– Czy… czy to ty napisałeś? – zapytał szeptem.
Alex bez słowa wziął go za rękę i wyprowadził z pokoju.
– Ta kartka napisana jest także na maszynie Sary Drummond – powiedział. – I wątpię, żebyś odnalazł jej autora. Wiem tylko, że musiał ją napisać chyba ktoś, kto dobrze wiedział, jak dumną osobą była Lucy Sparrow i jak kochała swojego męża. Skonfrontowana z nagą prawdą, z tym, że jest odkryta, nie zastanawiała się, jak ma się obronić i czy się obroni. Partia była przegrana. Odeszła.
– To musiał napisać także ktoś, kto bardzo kochał pamięć Iana i nie chciał, żeby jego życie prywatne było tematem dla stu wścibskich reporterów sądowych… – powiedział Parker.
Zeszli na dół i zatrzymali się w sieni.
– Telefon do pana – powiedziała pyzata Kate Sanders, wynurzając się z cienia w korytarzyku.
– Do mnie?! – Alex otrząsnął się i podszedł do aparatu. – Halo?
– To ja – powiedział znajomy głos. – Jak się czujesz?
– Karolina?
– Tak.
– Skąd wzięłaś mój adres?
– Zadzwoniłam do twojego wydawcy. Siedzę sama nad morzem i trochę mi smutno. Pomyślałam, że rozerwę się, jeżeli zadzwonię do ciebie.
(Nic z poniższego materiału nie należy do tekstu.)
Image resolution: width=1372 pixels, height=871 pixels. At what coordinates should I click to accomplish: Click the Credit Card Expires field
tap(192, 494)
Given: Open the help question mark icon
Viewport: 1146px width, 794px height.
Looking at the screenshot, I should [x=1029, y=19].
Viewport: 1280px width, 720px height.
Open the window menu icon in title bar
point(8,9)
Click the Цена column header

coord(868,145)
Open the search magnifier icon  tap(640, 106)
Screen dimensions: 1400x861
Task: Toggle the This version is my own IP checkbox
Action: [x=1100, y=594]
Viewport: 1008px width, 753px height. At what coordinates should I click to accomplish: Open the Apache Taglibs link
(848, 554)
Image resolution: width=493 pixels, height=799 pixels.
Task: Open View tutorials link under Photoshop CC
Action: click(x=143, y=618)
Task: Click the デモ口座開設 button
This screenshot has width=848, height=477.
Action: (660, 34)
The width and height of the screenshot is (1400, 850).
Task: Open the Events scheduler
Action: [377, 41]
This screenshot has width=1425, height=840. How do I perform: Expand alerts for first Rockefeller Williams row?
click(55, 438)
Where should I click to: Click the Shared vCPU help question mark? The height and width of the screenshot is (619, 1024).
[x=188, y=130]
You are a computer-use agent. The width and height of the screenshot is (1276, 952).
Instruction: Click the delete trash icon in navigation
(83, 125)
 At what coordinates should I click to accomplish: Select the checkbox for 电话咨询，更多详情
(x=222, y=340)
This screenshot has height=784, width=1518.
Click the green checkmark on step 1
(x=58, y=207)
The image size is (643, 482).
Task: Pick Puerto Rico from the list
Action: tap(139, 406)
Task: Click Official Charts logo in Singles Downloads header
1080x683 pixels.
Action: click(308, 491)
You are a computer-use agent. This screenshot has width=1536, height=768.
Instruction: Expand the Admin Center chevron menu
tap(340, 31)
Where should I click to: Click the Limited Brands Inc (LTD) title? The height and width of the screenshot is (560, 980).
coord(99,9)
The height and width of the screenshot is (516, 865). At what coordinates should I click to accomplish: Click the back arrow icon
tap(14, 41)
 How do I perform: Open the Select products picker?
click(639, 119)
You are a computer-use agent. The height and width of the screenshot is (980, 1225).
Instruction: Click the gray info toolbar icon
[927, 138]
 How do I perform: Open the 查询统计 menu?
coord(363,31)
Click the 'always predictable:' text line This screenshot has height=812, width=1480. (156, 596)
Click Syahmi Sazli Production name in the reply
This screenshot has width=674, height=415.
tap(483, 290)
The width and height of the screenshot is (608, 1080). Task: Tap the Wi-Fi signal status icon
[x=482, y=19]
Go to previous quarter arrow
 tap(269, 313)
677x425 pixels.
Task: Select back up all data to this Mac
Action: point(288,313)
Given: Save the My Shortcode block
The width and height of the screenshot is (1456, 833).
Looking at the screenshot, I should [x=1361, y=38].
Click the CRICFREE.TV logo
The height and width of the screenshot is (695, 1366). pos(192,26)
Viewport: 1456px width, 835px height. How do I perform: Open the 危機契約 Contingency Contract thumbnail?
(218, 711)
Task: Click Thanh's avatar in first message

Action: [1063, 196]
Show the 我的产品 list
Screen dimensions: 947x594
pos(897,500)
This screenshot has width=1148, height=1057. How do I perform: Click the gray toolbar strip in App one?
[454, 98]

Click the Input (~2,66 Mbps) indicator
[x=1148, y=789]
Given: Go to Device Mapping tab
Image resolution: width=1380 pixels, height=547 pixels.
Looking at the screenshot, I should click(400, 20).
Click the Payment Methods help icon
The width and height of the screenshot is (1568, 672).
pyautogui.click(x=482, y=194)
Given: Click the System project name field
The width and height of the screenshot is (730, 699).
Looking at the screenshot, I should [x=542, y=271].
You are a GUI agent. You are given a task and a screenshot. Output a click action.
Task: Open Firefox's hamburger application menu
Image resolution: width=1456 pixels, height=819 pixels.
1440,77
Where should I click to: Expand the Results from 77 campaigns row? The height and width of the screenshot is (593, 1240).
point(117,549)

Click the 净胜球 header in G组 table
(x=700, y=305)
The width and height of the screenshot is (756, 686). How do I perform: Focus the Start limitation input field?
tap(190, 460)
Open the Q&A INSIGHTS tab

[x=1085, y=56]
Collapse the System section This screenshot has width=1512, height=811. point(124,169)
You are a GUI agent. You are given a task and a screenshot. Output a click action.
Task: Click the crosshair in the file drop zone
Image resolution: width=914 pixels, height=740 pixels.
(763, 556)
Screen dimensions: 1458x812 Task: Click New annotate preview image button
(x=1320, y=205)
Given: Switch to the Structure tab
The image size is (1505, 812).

– Jutro przyjeżdżam do Torquay – powiedział Alex. – Będę o dwunastej przed hotelem Excelsior.
– O, mój miły! – powiedziała Karolina i odwiesiła słuchawkę.
Alex wrócił do sieni. Przez oszklone okna widać było park w słońcu. Karolina. Dobra, spokojna, miła Karolina. Potrzebował jej teraz jak nigdy przedtem. Karolina: ład, cisza, życie bez krwi i zbrodni. Kochana, dobra Karolina.
Spojrzał na podjazd. Czarny jaguar przywiózł go wczoraj do tego domu. Wyskoczyła wtedy z niego smukła dziewczyna i rzuciła się na szyję Ianowi Drummondowi… Wszystkie pachnidła Arabii…
– Jestem zmęczony – powiedział do Parkera. – Czy odwieziesz mnie do Londynu swoim samochodem?
– Oczywiście – inspektor położył mu rękę na ramieniu.